**RECORDS**
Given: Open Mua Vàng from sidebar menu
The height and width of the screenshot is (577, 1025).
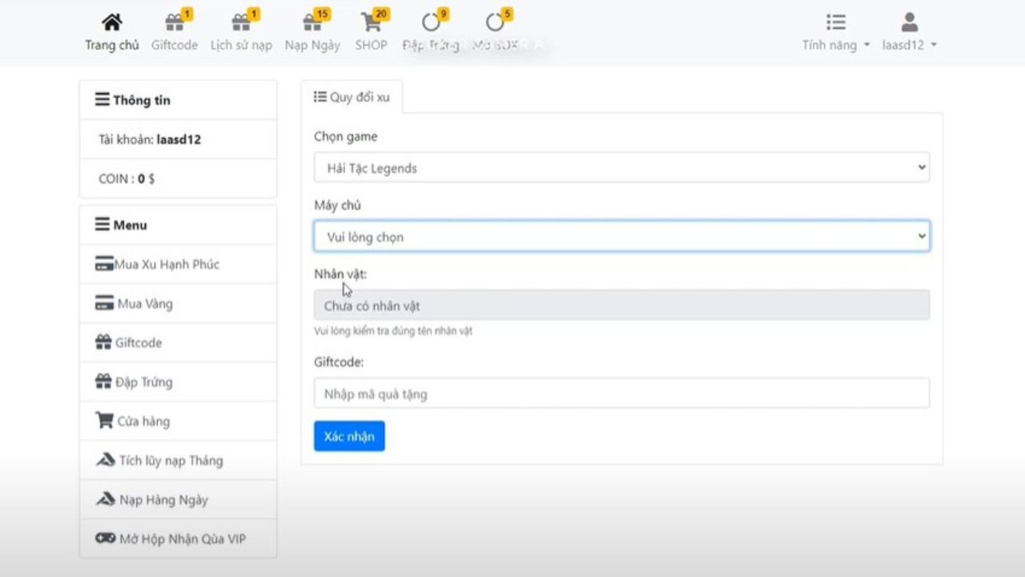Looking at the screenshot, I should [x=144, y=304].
---
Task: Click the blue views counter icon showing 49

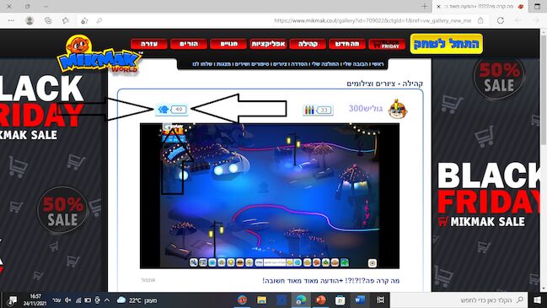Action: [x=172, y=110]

**STATED GOAL**
Copy out the data from the line containing "Task: Click the" through the line containing "Action: [x=172, y=110]", both lines included, leaving out the pictures.

**EXERCISE RESULT**
Task: Click the blue views counter icon showing 49

Action: [x=172, y=110]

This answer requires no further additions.